Рядом с Эповым стоял стрелочник — седой плечистый старикан с висячими, будто у малоросса, усами. Эпов выхватил у него фонарь с красными стеклами и широко, хотя и с опаской, стараясь, чтобы фонарь не рассыпался, махнул по воздуху, оставляя яркий, хорошо видимый в ночи алый след. Паровоз заревел снова, залязгал железными суставами, окутался паром, засветившимся в ночи, словно гнилой газ, выходящий из могил. Калмыков подергал одним плечом и скомандовал, стараясь перекричать вой надвигавшегося экспресса:
— Пулемет!
Пулеметчик не услышал атамана. Тогда Калмыков выхватил из ножен шашку и рассек ею воздух.
— Пулемет!
На этот раз команда дошла до пулеметчика, он опустил ствол «максима» и повел им вдоль полотна.
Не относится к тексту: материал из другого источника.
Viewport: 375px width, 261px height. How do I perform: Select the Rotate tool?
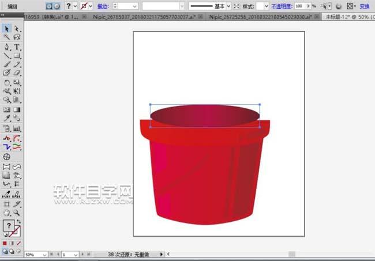(x=6, y=82)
Звука очереди люди не услышали, по рельсам побежал проворный огонь. Раскаленные, похожие на горящих мух пули понеслись, рикошетя, в разные стороны. Главное, чтобы не было рикошета назад. Хотя кто во время атаки думает о рикошете?
Паровоз вновь залязгал сочленениями; машинист, выглянув наружу, дернул длинный неудобный рычаг — как понял атаман, это был рычаг тормоза. Из-под колес полетели длинные широкие струи огня, и Калмыков прокричал не оборачиваясь:
— Отставить пулемет!
Вагоны громко застучали буферами. Эпов засмеялся:
— Много разных чемоданов и сумок сейчас окажется на полу.
Атаман тоже засмеялся:
— Это и хорошо.
— Каждая заначка будет вывернута наизнанку…
— Что, собственно, и требуется доказать, — Калмыков засмеялся вновь. — Как в гимназической задачке про бренность бытия.
У атамана было хорошее настроение. В конце концов, машинист мог не послушаться и снести людей и пулеметы, превратить в лом и в окровавленные куски мяса, но машинист послушался. Есть еще дисциплина в России, остались кое-какие крохи. Впрочем, это не Россия, а Китай.
Машинист, не боясь налетчиков, на полкорпуса вылез из будки.
— Слезай вниз! — прокричал ему атаман.
— А не убьете? — без особого страха полюбопытствовал машинист. Калмыков захохотал.
— Да если б нам надо было тебя убить, неужели ты думаешь, что мы не убили бы тебя в твоей будке?
Машинист похмыкал недоверчиво и неспешно спустился по лесенке вниз, подошел к атаману, но тот уже забыл про него.
В третьем от паровоза вагоне забузил пассажир — интеллигентный господин в шляпе из легкого ферта и старомодном, как у Чехова, пенсне. Калмыков интеллигентов не любил — слишком много от них вреда и мороки. Чтобы прикончить какую-нибудь вонючку, надо чуть ли не с Богом объясняться' Вот вывели человеческое племя! Господин не хотел расставаться с богатством, которым владел, — шестью золотыми пятнадцатирублевиками.